Begin INPUT RECORDS
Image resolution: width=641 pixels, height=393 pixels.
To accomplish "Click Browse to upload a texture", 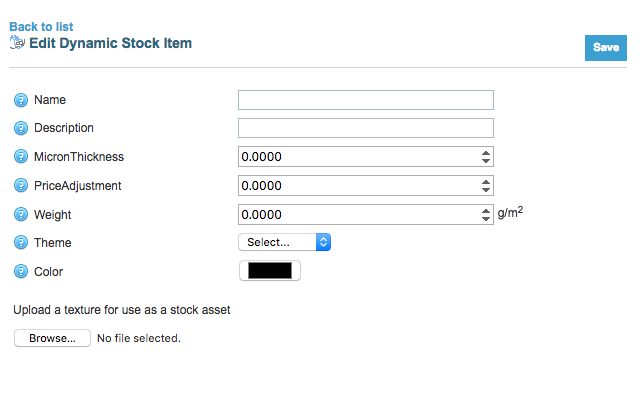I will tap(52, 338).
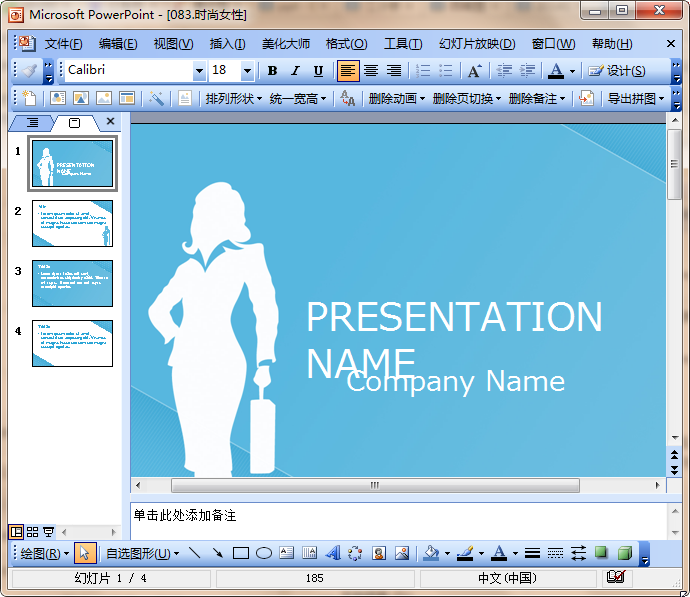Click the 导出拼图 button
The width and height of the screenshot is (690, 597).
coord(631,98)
End INPUT RECORDS
Begin INPUT RECORDS
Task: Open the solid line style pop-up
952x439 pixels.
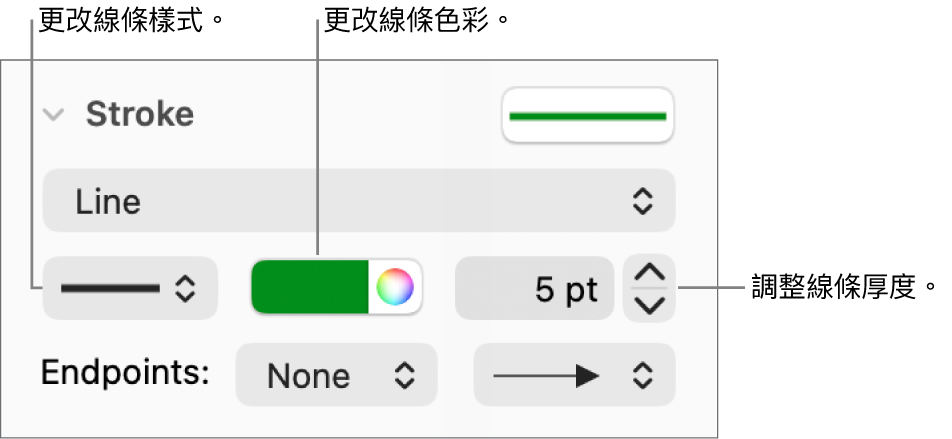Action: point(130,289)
End INPUT RECORDS
**WHAT THE EXERCISE ASKS**
Give as a JSON list of strings the rows starting with the line that contains "Task: Open the solid line style pop-up" and going on through the line that contains "Action: point(130,289)", one string per line, with blank lines omitted. Leave the pictures out of the answer.

**THE OUTPUT**
[
  "Task: Open the solid line style pop-up",
  "952x439 pixels.",
  "Action: point(130,289)"
]